Why is this moment so important? For one thing, it's utterly beautiful. The way it's shot, the writing, the performance from Maisie Williams, and the aforementioned bit of scoring all combine to make it extraordinary.

In terms of the big picture, there are larger ramifications looking in both directions. The moment pays off the previous four seasons for Arya — she's systematically lost her entire family (or so she thinks), but now she's going to the home of her first (and best) mentor, Syrio. It continues the Jaqen storyline, and it also pays off the iron coin he gave her. We also know that a girl has a list of names, and that she's sailing off to a place where assassins are created. She's no pushover at the end of this season, but when she eventually returns? Watch out.

This brings us to Arya's future, and looking to that in a Bran-like trance, we can see how pivotal this moment truly is. She's essentially leaving home and going to the College of Kill, and she's making the choice by herself. Braavos, the House of Black and White, the Waif, and a returning Jaqen are waiting to take away her name, her costume, and even her eyesight for a time. She'll learn the game of faces, sell oysters/clams/cockles, see some outdoor theatre, and truly learn the best of what this world's top killers have to offer. Though she gives up her name for a time, she never fully parts with her trusty blade, Needle. We would have cried if she had.

Holding onto Needle is a sign that a girl cannot stop the fire raging within her huge Stark heart. Eventually, she takes her name back. A girl is Arya Stark of Winterfell, and she decides to go home. She decides to go home, it should definitely be noted, with an entirely new bag of tricks up her sleeve.

Thanks to the lessons learned in Braavos, she is able to finally cross some names off of her list in ways that would make Seneca gasp. (House Frey never had a chance.) The skills she has honed overseas also ended up saving all of Westeros when it came to the threat of the White Walkers, as Arya was able to one-ring the Night King thanks to the stealth and skill that she'd learned. Had she never gone to Braavos, she probably would not have been able to make that last-minute clutch save.

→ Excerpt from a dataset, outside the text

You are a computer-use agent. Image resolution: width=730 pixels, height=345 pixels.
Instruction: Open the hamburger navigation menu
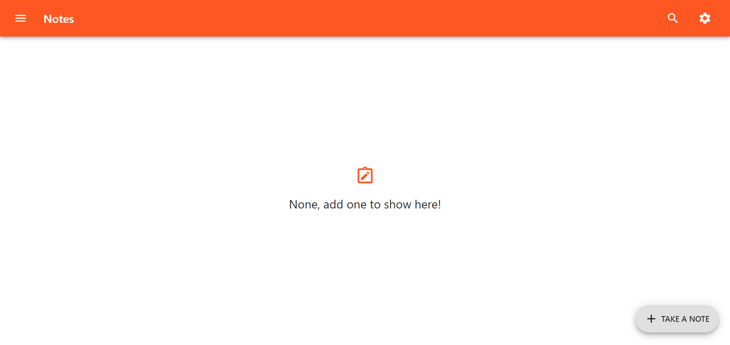coord(21,18)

As much as Arya's offing of the Night King is a testament to who she became, it is also a testament to where she began — the courage that she musters to do the deed came from something taught by Syrio, not the Faceless Men. "Not today," gave her the courage, and the training from the Kill College (Killage) gave her the skill (skillage).

In the end, all of those fancy Mission: Impossible face changes and knife swaps aren't the most important thing that happened to Arya once she left for Braavos. Simply put, a girl grew up. The girl who left in Season 4 was not the same person who returned in Season 6.

If Arya had never gotten on that ship, everything on the show would be different. House Frey would still exist, and I don't think that I'm alone in feeling mighty glad to be rid of them, my considerable love for David Bradley aside. The stories of the Hound, Brienne, Podrick, Sansa, Jon, Bran, Littlefinger, and the North, in general, would be greatly changed, and not for the better. Also, it bears repeating — without the grown up Braavosi Kill College dropout Arya Stark, the Night King would have won.

It's a good thing for everybody that a girl got on that ship.